> [TASKS FOR THIS EXERCISE]
- a) In the eigenvalue text, what happens to the system in the eigen-directions?
- b) Please repeat the eigenvalue text word for word from "Each component $x_i$" up to and including "you nothing useful.".

> [DOCUMENT]
--- begin ---

Verify the eigen-method solution against direct numerical integration in Python and PyTorch.

The Big Picture: Why Eigenvalues?

"A linear system $x' = Ax$ is two coupled equations — until you look in the right directions. In the eigen-directions the system uncouples, and each piece becomes a one-dimensional ODE you already know how to solve."

Suppose you are tracking two interacting populations, two springs joined by a coupling, or two reservoirs of charge that bleed into one another. The state at time $t$ is a vector $x(t) = (x_1(t), x_2(t))$ , and the rule of motion is

\frac{d}{dt}\begin{bmatrix}x_1\\x_2\end{bmatrix} = \begin{bmatrix}a_{11} & a_{12}\\a_{21} & a_{22}\end{bmatrix}\begin{bmatrix}x_1\\x_2\end{bmatrix}.

Each component $x_i$ depends on all the others through the off-diagonal entries of $A$ . That coupling is what makes the system feel hard. Direct substitution gets you a tangled algebra problem; the method of undetermined coefficients gives you nothing useful.

The eigenvalue method is the change of perspective that breaks the coupling. Instead of asking "what does $x_1$ do?" we ask: are there directions in state space along which the matrix $A$ acts like a pure stretch? If yes, motion along such a direction stays on that direction forever — it is effectively one-dimensional. And in one dimension we already know the answer: $x'(t) = \lambda x(t) \Rightarrow x(t) = e^{\lambda t} x(0)$ .

--- end ---

> [COLLECTED MATERIAL]
--- begin ---

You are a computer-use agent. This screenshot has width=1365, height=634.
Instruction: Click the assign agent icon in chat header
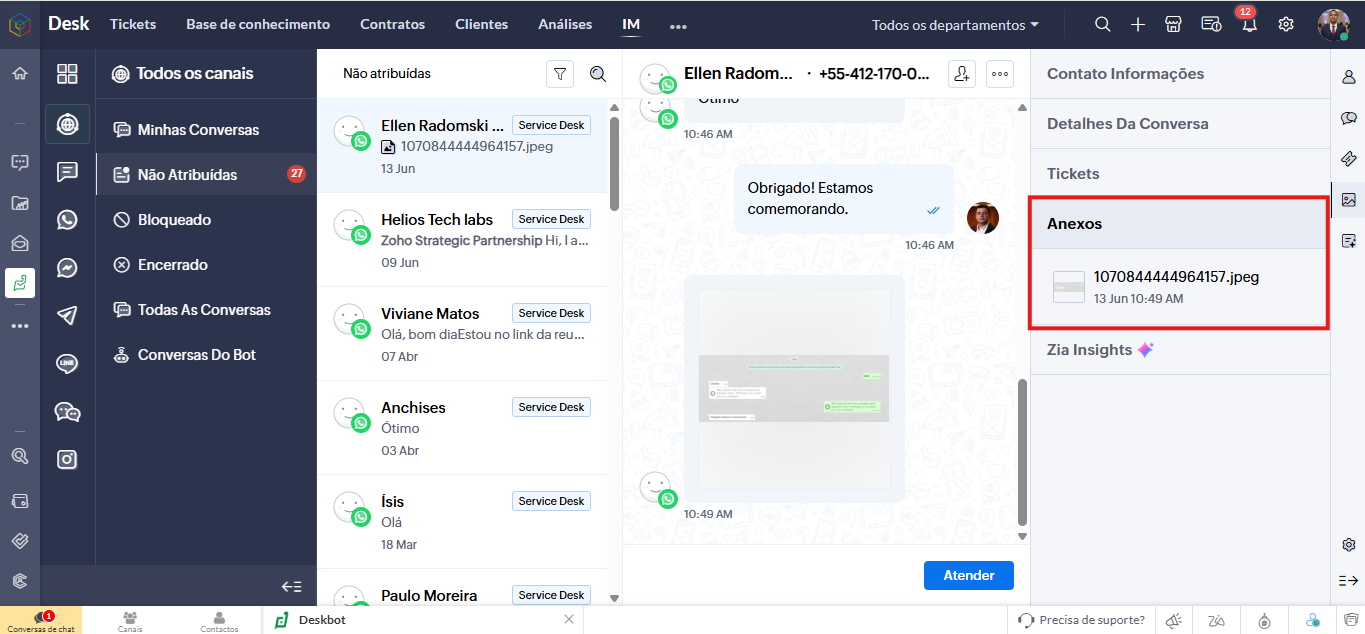coord(961,74)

--- end ---

> [ANSWERS PER TASK]
- a) It uncouples, and each piece becomes a one-dimensional ODE you already know how to solve.

- b)
Each component $x_i$ depends on all the others through the off-diagonal entries of $A$ . That coupling is what makes the system feel hard. Direct substitution gets you a tangled algebra problem; the method of undetermined coefficients gives you nothing useful.